‘Desperate Housewives’ demeans women
By: Susan Reimer
October 21, 2004
In my baby-boomer lifetime, I have gone from flower child to
thirtysomething to soccer mom to empty-nester.
Somehow, I missed out on being one of those Desperate Housewives.
You know that stereotype, too, I’m sure.
Exhausted by my spoiled kids, abandoned by my workaholic husband,
obsessed with the perfection of my home and driven mad by it all,
I burn down the house of my rival, have sex with the garden boy,
poison my husband or blow my brains out in front of the family portrait.
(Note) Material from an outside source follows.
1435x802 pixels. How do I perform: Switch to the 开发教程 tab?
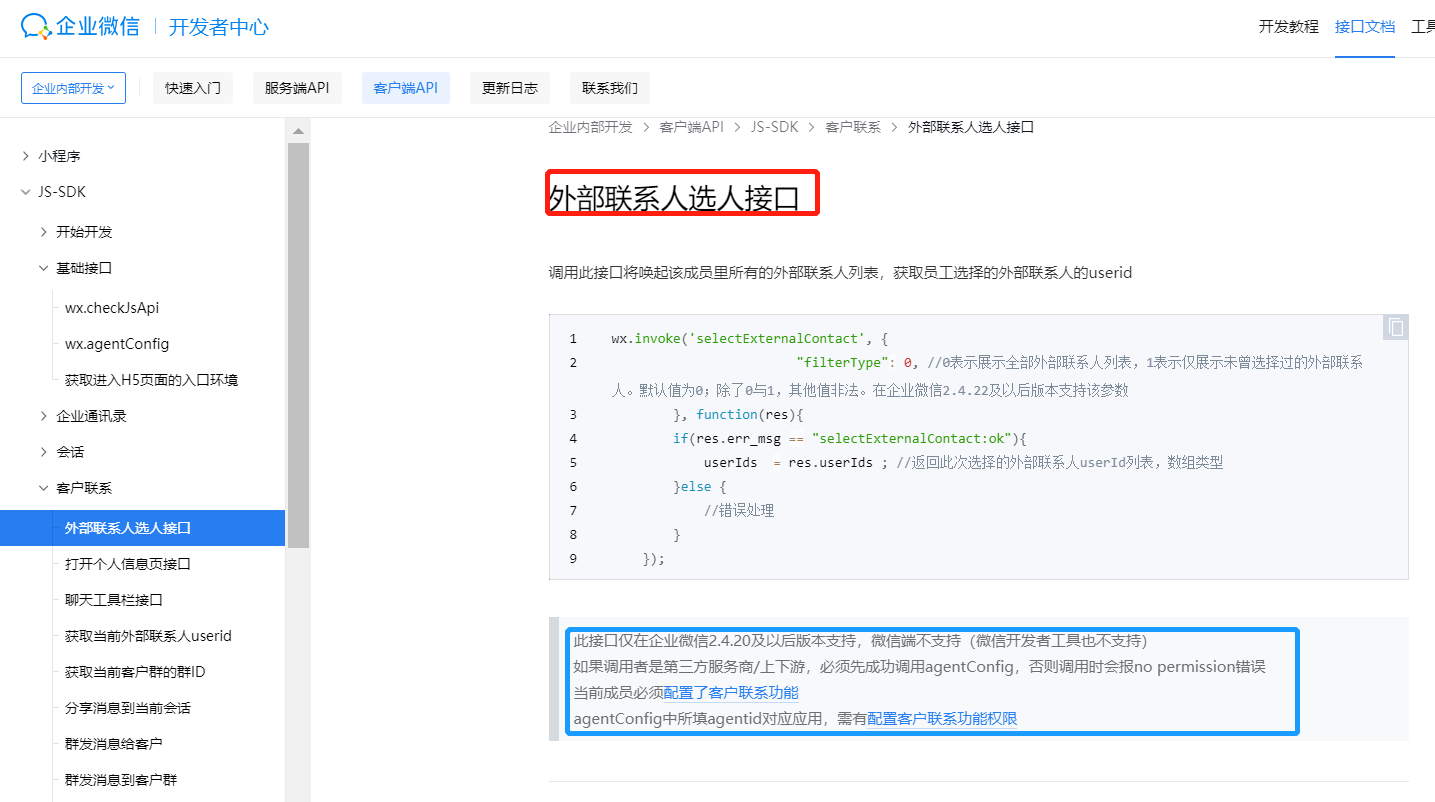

Sunday night’s "Desperate Housewives," ABC’s newest reason for
Muslims to hate us, is billed as a dramedy. It’s as schizoid as
the women who live on back-lot perfect Wisteria Lane in Surburbia
Somewhere, and just as predictable.
If you aren’t sure whether to laugh or grab a tissue after watching
this show, it is because it is neither funny nor dramatic. The
show’s writers have chosen one of each female stereotype from
the human pantry, set them in a perfect suburban cul-de-sac, and
infested their dialogue with enough cliches to require an exterminator.
The ensemble cast includes one Martha Stewart, one hot-tempered
Latina, one predatory divorcee, one hapless but sympathetic divorcee
and a passive, defeated former career woman overrun by her children.
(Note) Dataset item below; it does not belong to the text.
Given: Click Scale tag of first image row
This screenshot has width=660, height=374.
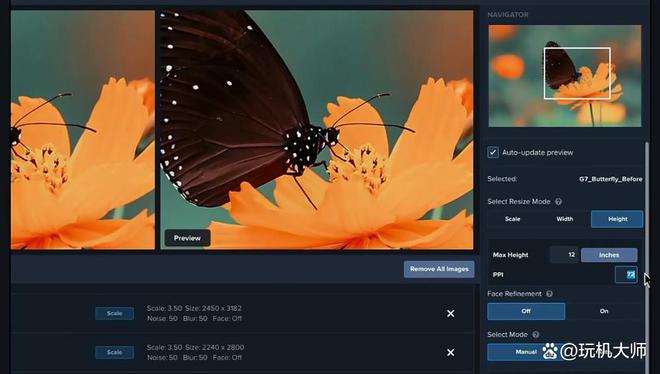Looking at the screenshot, I should [114, 313].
The only feminist in the neighborhood is a precociously together
teenage girl, who demands to know when her mother last had sex.
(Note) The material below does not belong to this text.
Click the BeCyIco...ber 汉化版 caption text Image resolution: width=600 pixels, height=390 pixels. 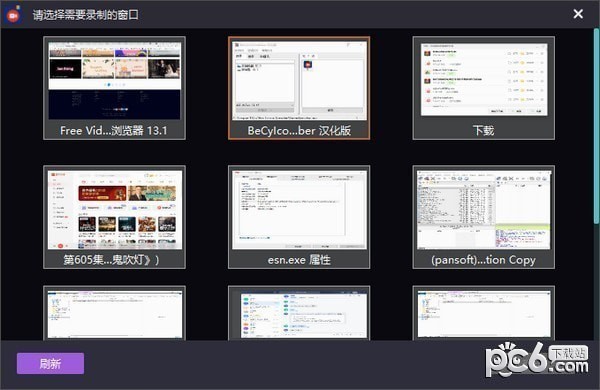coord(299,131)
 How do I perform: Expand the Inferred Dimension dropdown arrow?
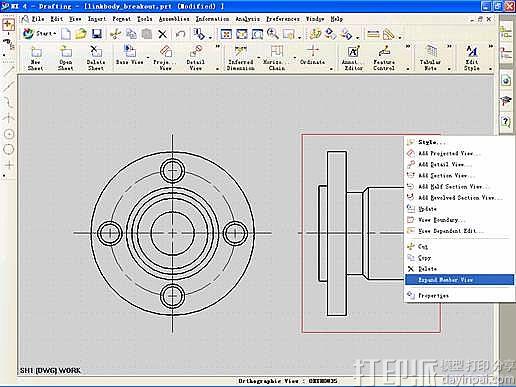[x=259, y=57]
If it weren’t for the mysterious note and the mysterious box unearthed
at midnight and the mysterious widower who just moved in, there would
not have been a thimbleful of curiosity generated for another episode.
The search for lasting love, the complexity of family life, and the
conflicts of the modern requirement that women both work and manage
the home are all fertile ground for drama. But the suburban tele-women
of "Desperate Housewives" make me long for the smart-aleck vacuousness
of the girls on "Sex in the City" or the brilliant suburban send-up of
Tom Hanks’ "The ‘Burbs."
In the meantime, I’ll take my McMansion housewives Carmela Soprano-style:
smart, tough and very dangerous.
Susan Reimer is a family columnist for The Baltimore Sun.